Islandia ha decidido tratar algo tan aparentemente abstracto como una corriente oceánica… como si fuera un enemigo geopolítico más. Al declarar el posible colapso de la AMOC —la gran cinta transportadora de calor del Atlántico— como amenaza para la seguridad nacional, el Gobierno islandés rompe un tabú: asumir que ciertos riesgos climáticos ya no son simples escenarios de laboratorio, sino variables con capacidad real de desestabilizar un país.
La decisión, anunciada por el ministro de Clima Jóhann Páll Jóhannsson y elevada al Consejo de Seguridad Nacional, convierte a Islandia en el primer Estado que trata un fenómeno físico concreto como “riesgo existencial”, al mismo nivel que una crisis energética o un conflicto regional.
La preocupación no nace de la nada.
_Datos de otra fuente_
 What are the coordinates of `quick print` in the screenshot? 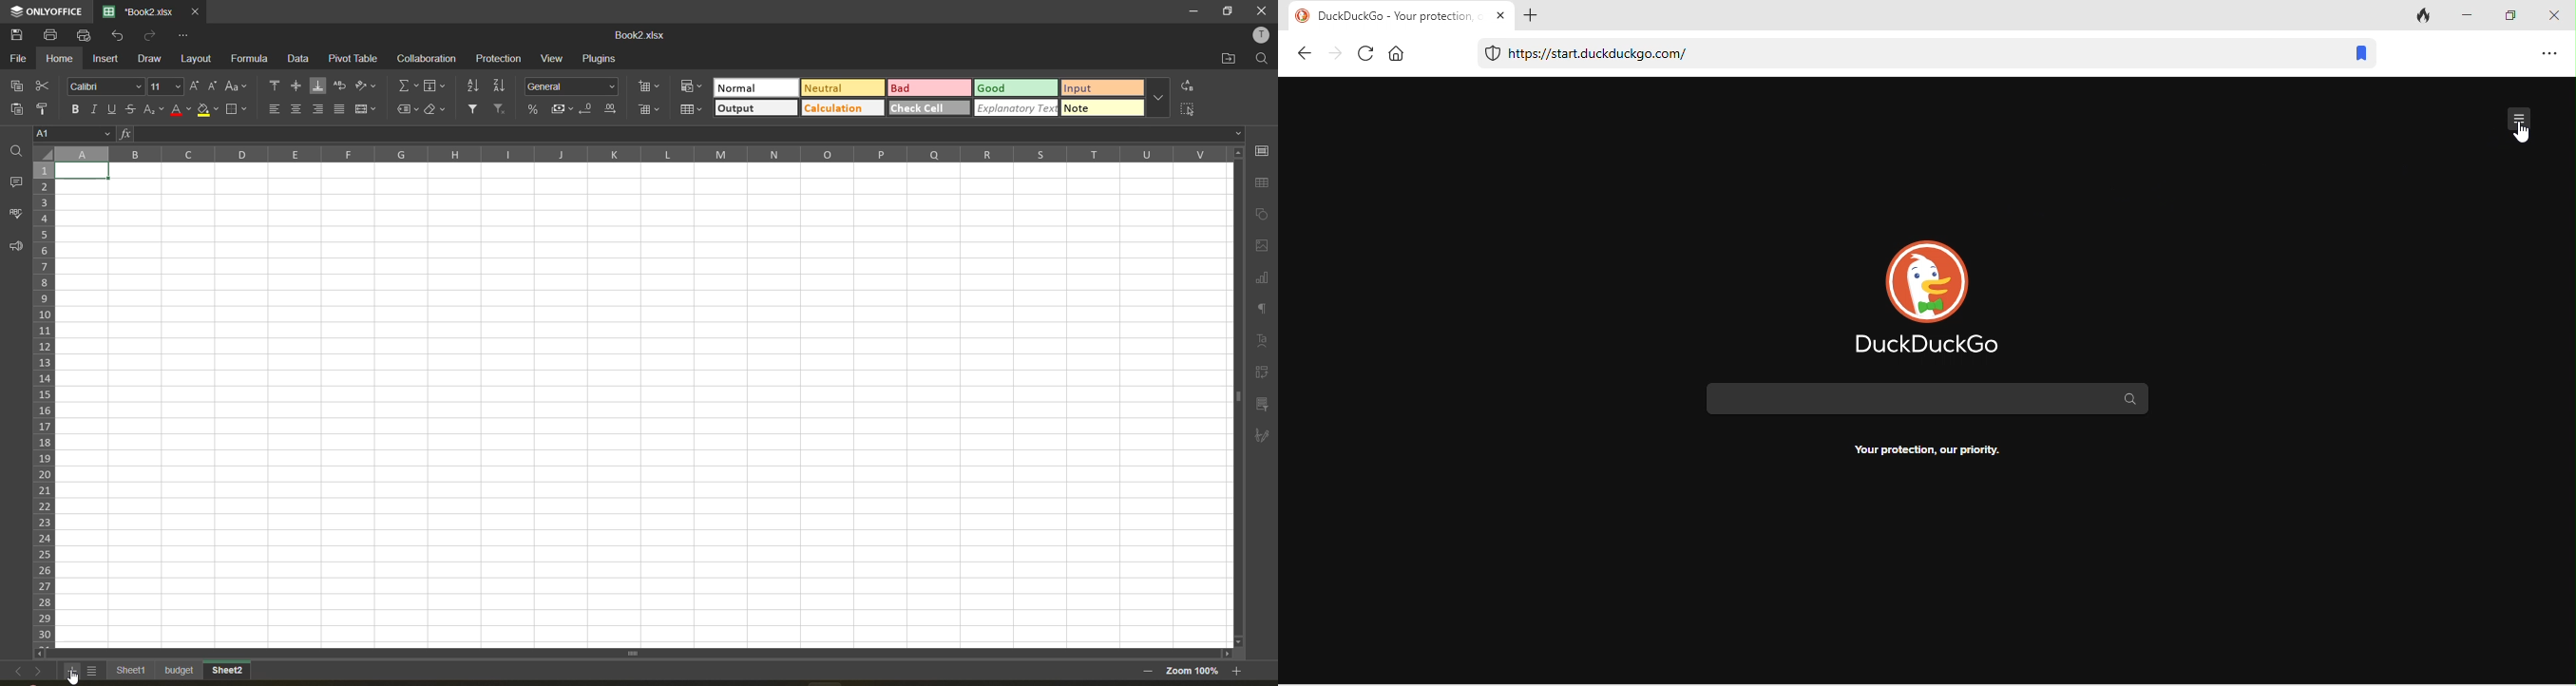 It's located at (85, 37).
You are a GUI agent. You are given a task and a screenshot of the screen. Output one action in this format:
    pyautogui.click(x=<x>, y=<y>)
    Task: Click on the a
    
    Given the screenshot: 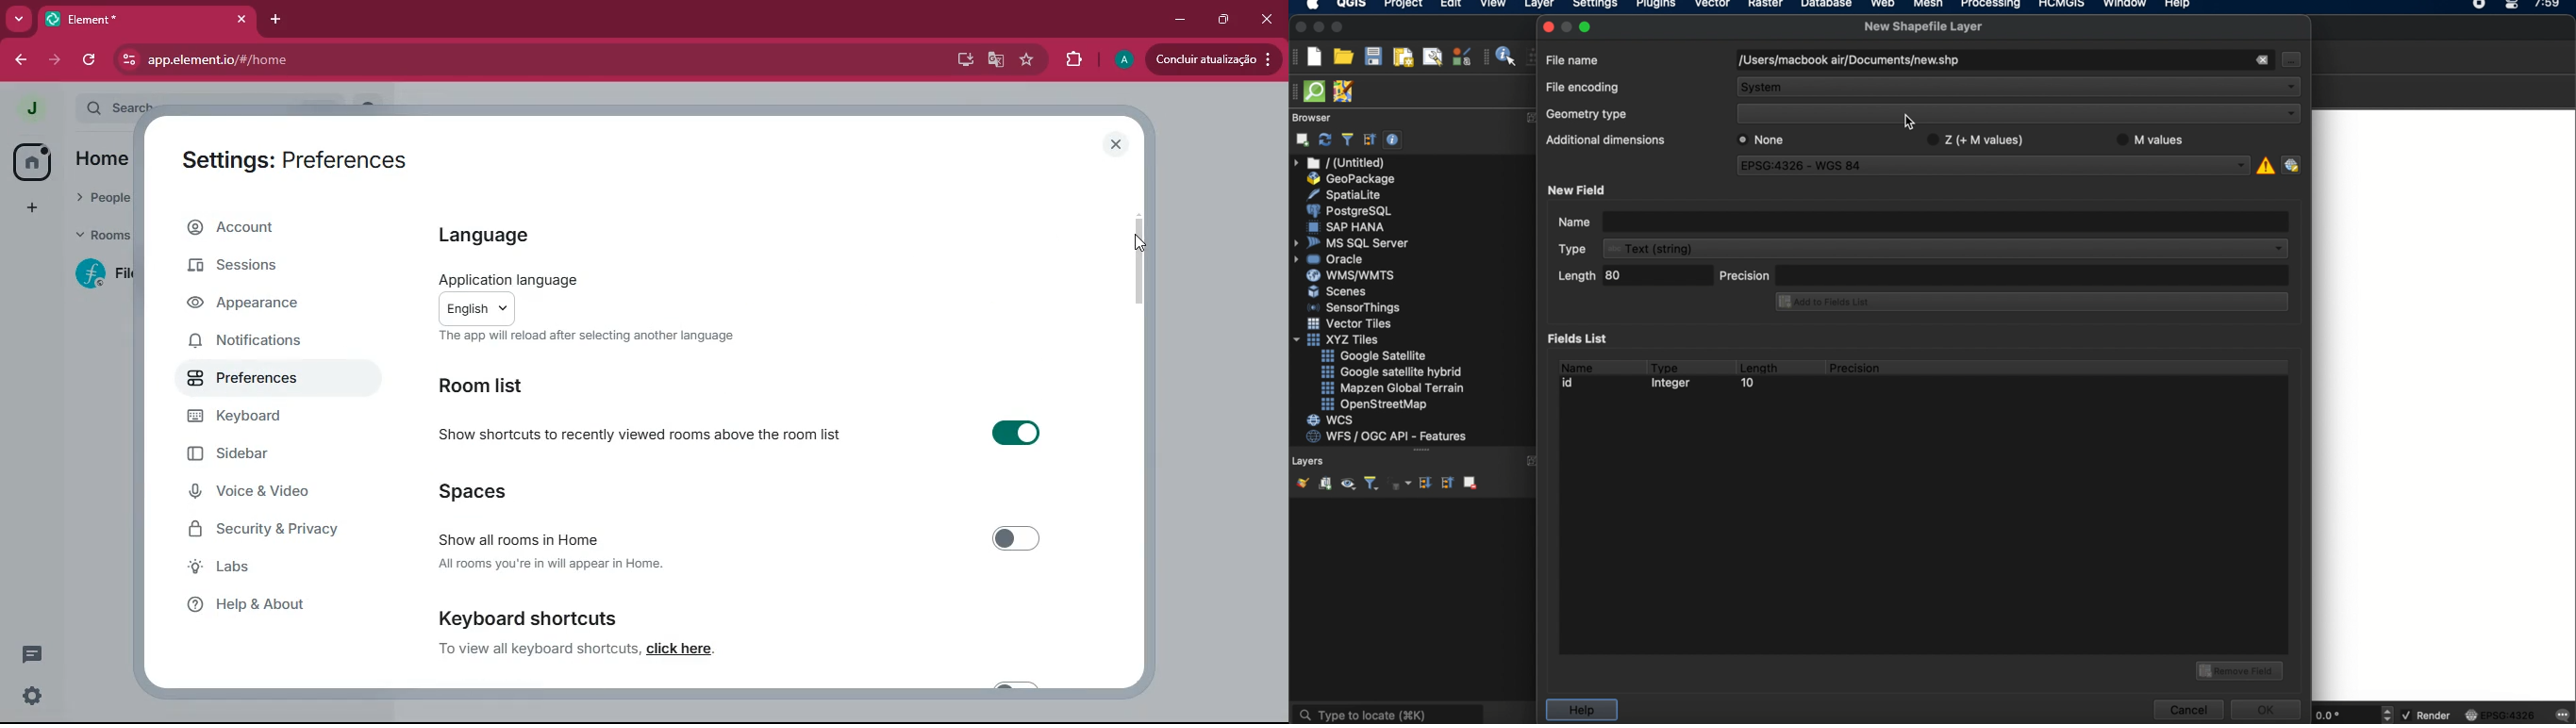 What is the action you would take?
    pyautogui.click(x=1124, y=60)
    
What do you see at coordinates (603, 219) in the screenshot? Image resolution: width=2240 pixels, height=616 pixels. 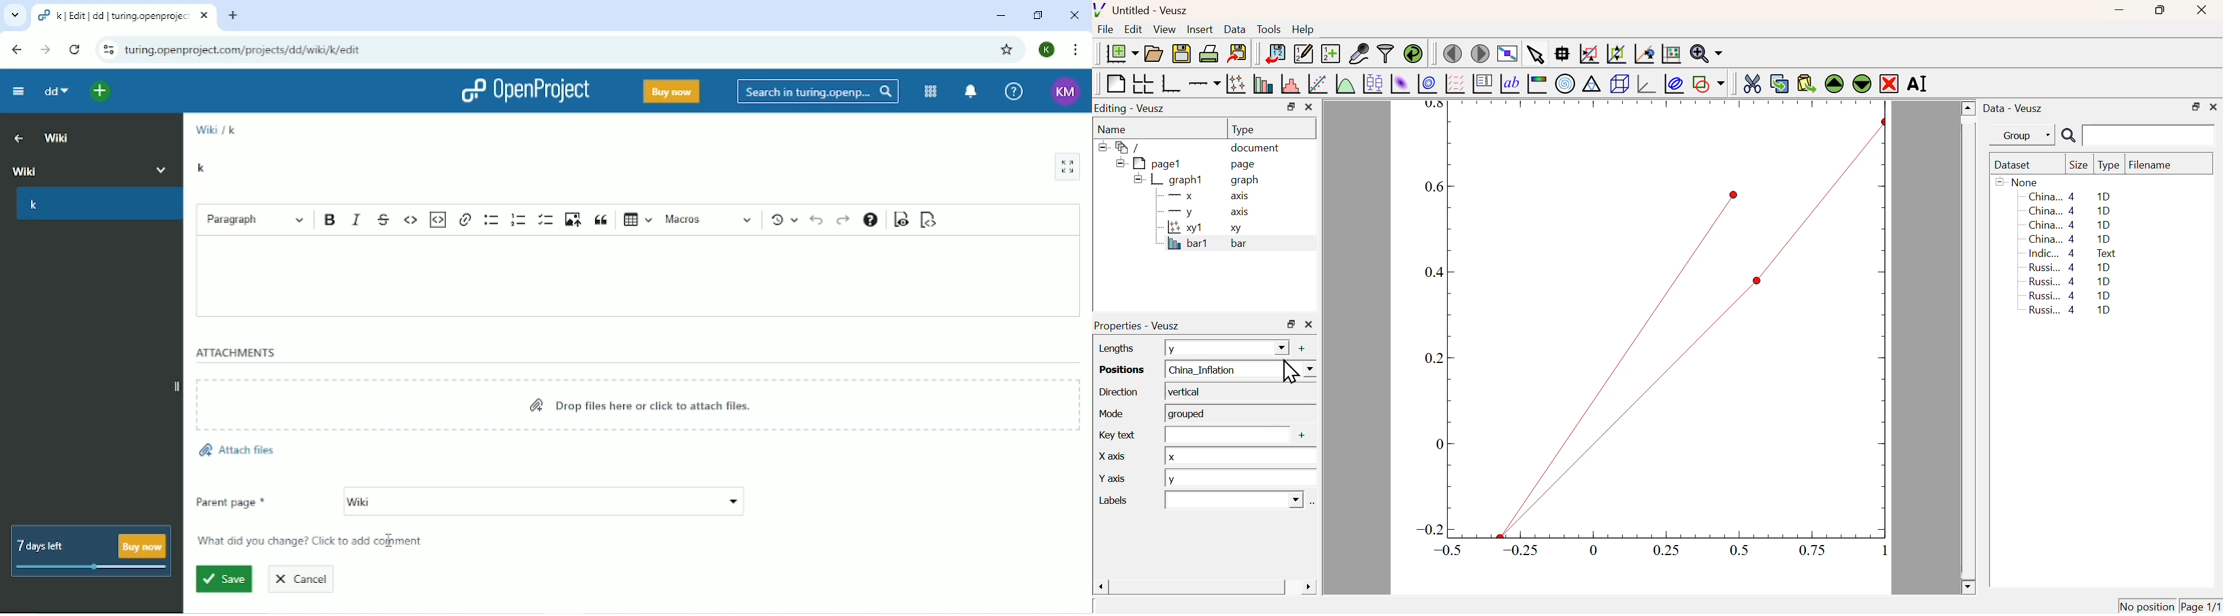 I see `Block quote` at bounding box center [603, 219].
En los últimos años se ha acumulado una pila incómoda de estudios que apuntan a que la AMOC se está debilitando más rápido de lo previsto, en parte por el aporte de agua dulce procedente del deshielo en Groenlandia. Un trabajo de Peter y Susanne Ditlevsen publicado en Nature Communications en 2023 sugería que la circulación podría cruzar un punto de no retorno a mediados de siglo, quizá entre 2050 y 2100, con un rango de fechas tan amplio como inquietante. Otros modelos del Met Office británico son más prudentes y ven muy improbable un colapso total antes de 2100, pero admiten una ralentización severa capaz de reorganizar el clima del Atlántico norte.
De la modelización climática al riesgo país
El cálculo político de Islandia parte precisamente de esa zona gris: no hay consenso sobre cuándo podría ocurrir un colapso, pero sí sobre el tipo de sacudida que implicaría. Una AMOC muy debilitada o rota desplazaría calor lejos del norte de Europa, con inviernos mucho más fríos, borrascas más violentas y cambios bruscos en los patrones de lluvia. Modelizaciones recientes hablan de descensos de hasta 10–15 ºC en invierno en ciertas regiones europeas, un aumento de las tormentas invernales y sequías mucho más persistentes en el sur del continente, al tiempo que se altera el monzón en África, India o Sudamérica.
Para Islandia, país pequeño, dependiente del mar y de infraestructuras costeras, esa combinación es algo más que un titular apocalíptico. El gobierno está empezando a trabajar con escenarios que van desde el impacto sobre la pesca —en un Atlántico norte con ecosistemas alterados por cambios en nutrientes y oxígeno, tal y como advierten estudios recientes— hasta la resiliencia de sus puertos, carreteras y redes energéticas ante un clima mucho más extremo. El nuevo estatus de “amenaza a la seguridad nacional” permite coordinar ministerios, desbloquear recursos y diseñar planes de emergencia específicos, en lugar de diluir el problema en genéricas estrategias climáticas a largo plazo.
Un aviso al resto del Atlántico norte
La jugada tiene, además, un efecto simbólico que trasciende Reikiavik. Desde 2024, más de 40 climatólogos de referencia han firmado cartas abiertas a los gobiernos nórdicos advirtiendo de que el riesgo de una gran reorganización de las corrientes atlánticas ha sido “seriamente subestimado”, y reclamando que se trate como un riesgo sistémico, no como una curiosidad académica. Que un país dé ese paso abre la puerta a que otros Estados costeros —especialmente en Europa occidental y el Atlántico norte— tengan que replantearse sus propios mapas de riesgo, desde los seguros agrícolas hasta la planificación portuaria y energética.